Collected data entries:
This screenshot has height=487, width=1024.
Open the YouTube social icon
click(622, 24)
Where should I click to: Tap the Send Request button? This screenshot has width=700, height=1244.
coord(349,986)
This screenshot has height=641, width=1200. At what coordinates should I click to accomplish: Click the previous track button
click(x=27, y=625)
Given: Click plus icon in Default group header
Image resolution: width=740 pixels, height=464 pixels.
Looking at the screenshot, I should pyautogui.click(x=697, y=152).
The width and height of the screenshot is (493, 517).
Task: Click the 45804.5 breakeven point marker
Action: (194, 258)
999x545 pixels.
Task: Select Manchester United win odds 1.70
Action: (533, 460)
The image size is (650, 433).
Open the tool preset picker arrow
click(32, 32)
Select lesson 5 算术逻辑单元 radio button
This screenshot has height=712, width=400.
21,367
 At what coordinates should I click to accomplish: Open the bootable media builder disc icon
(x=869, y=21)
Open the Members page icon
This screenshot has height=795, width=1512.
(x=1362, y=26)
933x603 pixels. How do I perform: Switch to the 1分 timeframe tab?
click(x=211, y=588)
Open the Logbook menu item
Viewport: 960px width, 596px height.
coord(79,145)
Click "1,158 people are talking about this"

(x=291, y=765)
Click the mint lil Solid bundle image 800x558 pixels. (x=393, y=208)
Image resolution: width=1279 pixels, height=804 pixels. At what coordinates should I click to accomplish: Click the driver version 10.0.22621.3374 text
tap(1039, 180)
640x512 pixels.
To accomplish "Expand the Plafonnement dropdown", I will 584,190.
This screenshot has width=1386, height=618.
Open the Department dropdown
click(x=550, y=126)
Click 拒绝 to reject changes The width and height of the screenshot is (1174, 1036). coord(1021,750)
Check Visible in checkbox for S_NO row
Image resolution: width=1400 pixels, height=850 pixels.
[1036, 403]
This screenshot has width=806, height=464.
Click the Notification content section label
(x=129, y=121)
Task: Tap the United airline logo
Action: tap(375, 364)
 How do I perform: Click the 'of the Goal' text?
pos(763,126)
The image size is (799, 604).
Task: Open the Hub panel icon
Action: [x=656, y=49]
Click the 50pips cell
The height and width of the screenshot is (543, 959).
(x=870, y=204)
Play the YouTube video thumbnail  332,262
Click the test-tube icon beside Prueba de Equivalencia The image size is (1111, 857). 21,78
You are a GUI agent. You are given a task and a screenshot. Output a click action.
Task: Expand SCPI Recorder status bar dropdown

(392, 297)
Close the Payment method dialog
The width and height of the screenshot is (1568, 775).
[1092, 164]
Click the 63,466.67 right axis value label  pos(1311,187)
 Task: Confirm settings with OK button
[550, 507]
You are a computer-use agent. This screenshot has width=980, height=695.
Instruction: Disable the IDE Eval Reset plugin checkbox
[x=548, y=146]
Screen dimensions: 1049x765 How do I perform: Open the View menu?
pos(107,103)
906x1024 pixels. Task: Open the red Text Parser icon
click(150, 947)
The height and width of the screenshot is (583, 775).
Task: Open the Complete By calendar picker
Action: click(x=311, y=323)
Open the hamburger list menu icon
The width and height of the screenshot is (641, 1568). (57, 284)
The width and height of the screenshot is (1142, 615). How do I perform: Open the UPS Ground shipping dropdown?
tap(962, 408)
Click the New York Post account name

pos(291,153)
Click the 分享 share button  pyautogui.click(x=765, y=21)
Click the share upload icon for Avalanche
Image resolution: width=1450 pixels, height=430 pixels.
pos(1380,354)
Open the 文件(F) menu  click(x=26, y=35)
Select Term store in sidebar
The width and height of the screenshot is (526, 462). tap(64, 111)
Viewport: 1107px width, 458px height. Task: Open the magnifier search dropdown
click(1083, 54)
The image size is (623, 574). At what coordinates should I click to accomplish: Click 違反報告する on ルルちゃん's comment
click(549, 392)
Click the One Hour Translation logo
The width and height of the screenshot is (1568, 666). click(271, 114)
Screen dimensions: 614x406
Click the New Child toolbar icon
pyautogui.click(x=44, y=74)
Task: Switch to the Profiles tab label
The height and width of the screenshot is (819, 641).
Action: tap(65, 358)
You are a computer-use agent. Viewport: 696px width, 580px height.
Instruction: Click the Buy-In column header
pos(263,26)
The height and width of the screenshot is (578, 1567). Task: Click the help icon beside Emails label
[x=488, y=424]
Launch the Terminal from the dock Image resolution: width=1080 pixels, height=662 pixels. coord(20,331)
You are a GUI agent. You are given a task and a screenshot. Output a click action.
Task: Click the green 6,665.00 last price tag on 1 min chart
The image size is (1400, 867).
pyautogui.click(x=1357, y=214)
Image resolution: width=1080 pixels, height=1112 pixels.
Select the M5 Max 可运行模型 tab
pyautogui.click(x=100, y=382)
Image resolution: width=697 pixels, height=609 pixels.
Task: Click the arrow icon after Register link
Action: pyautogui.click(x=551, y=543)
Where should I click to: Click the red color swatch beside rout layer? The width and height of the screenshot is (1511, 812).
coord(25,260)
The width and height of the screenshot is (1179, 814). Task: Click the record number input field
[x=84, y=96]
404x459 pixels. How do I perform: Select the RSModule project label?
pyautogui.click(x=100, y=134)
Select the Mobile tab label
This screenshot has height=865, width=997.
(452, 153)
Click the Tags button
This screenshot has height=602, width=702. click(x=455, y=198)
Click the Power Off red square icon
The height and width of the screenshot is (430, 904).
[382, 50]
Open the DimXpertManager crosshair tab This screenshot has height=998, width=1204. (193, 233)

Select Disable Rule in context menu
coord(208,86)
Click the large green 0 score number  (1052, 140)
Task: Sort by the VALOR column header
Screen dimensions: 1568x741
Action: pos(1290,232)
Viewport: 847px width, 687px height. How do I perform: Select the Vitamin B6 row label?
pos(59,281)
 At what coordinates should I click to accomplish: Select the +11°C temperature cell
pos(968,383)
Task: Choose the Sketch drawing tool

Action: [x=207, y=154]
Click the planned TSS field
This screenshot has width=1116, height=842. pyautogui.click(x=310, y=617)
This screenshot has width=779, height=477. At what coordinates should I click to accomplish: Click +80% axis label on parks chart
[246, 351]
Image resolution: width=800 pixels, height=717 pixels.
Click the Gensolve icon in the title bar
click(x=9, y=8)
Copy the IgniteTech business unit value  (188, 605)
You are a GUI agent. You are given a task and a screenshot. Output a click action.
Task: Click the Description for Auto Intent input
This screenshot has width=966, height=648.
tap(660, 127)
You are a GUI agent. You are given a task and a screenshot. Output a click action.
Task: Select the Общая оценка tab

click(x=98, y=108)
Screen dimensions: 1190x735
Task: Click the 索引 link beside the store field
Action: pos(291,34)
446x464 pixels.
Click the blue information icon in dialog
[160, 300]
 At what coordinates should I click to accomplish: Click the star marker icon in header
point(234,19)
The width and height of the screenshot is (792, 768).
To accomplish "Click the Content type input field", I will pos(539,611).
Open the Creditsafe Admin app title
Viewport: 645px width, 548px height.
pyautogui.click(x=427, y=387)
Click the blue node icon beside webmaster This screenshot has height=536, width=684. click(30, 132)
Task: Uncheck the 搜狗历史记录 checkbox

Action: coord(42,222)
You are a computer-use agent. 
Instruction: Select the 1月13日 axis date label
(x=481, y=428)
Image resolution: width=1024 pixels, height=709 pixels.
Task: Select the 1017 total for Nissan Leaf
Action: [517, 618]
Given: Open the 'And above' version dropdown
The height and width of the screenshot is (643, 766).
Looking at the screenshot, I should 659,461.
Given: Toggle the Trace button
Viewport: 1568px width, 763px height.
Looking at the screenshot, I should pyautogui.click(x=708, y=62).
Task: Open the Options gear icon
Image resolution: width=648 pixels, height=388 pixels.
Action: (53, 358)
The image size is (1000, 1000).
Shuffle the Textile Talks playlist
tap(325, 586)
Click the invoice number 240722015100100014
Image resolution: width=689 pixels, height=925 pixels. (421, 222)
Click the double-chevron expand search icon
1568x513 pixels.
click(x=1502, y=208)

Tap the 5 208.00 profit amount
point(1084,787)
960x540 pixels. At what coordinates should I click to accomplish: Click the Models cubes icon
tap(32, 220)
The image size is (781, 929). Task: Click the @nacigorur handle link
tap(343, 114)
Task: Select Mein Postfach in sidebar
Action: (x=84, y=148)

What is required: Reproduce every line above that contains the string "green".

Output for this exercise:
Task: Click the green 6,665.00 last price tag on 1 min chart
Click the large green 0 score number  (1052, 140)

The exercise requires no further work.